Wednesday, November 10, 2010

Korupsi bantuan bencana alam, hukum mati !!


Wakil Ketua KPK Chandra M Hamzah menyatakan, lembaganya memantau penggunaan dana bantuan pada tahap tanggap darurat bencana alam.

Sesuai peraturan, pada tahap tanggap darurat diperbolehkan penunjukkan langsung pengadaan barang dan jasa. meski begitu, tidak serta merta penggunaan dana bantuan tanpa pertangungjawaban. Hal yang harus dihindari yakni penggelembungan harga (mark-up) dan proposel proyek fiktif.

Jika larangan itu dilakukan, pelaku bisa diganjar dengan hukuman maksimal, yakni hukuman mati. Pada saat penggelontoran dana bencana, dua modus korupsi tersebut rentan terjadi. “Kalau fiktif dan terjadi mark-up, ancamannya hukuman mati berdasarkan pasal 2 ayat (2) UU No 31 Tahun 1999,” kata Chandra di Graha Niaga, Jakarta, Selasa, (9/11/2010).

Karena itu, Chandra mengingatkan kepada seluruh instansi yang terlibat penggunaan dana bantuan bencana untuk menjalankaan petunjuk teknis pelaksanaan pengadaan barang dan jasa.
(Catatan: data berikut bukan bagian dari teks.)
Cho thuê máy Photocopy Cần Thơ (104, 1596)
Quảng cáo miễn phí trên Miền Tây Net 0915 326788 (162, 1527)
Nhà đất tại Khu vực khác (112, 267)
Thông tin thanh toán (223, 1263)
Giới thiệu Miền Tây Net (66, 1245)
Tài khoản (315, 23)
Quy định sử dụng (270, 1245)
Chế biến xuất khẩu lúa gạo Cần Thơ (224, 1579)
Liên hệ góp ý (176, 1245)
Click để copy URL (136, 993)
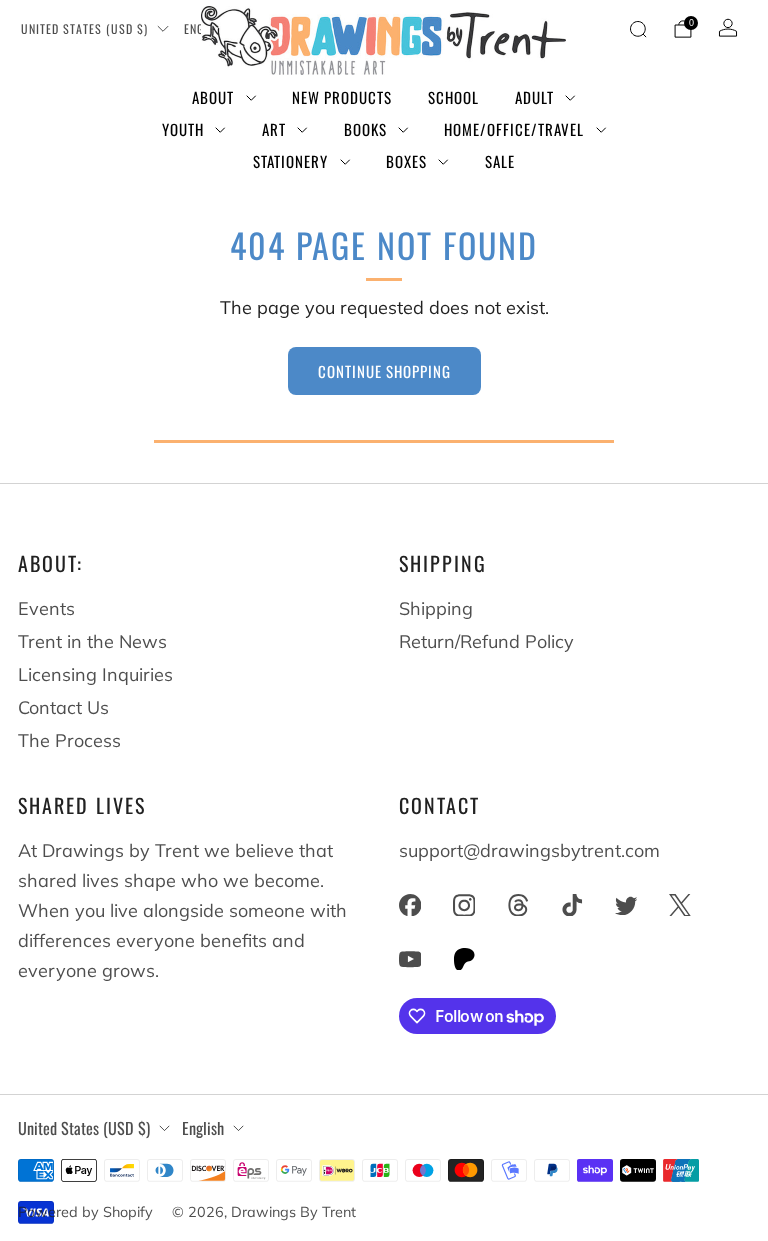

Pemerintah menggelontorkan dana yang terbilang besar untuk tiga daerah yang terkena bencana, baik banjir bandang Wasior, tsunami Mentawai, maupun letusan Gunung Merapi. Setidaknya untuk bencana Gunung Merapi, pemerintah menyiapkan dana sebesar Rp 150 miliar dan tsunami Mentawai sebesar Rp 200 miliar.

Menurut Chandra, Undang-undang Pemberantasan Korupsi berlaku normal pasca-tahap tanggap darurat bencana. Dengan keterbatasan sumber daya, Chandra akui, KPK tidak bisa mengawasi penggunaan dana bantuan tidak bisa dilakukan secara penuh.

Hal yang harus dilakukan, lanjut Chandra, Badan Pemeriksa Keuangan (BPK) melakukan audit terhadap penggunaan dana bantuan bencana tersebut. “Kalau ada temuan baru ditindaklanjuti oleh KPK,” tandasnya.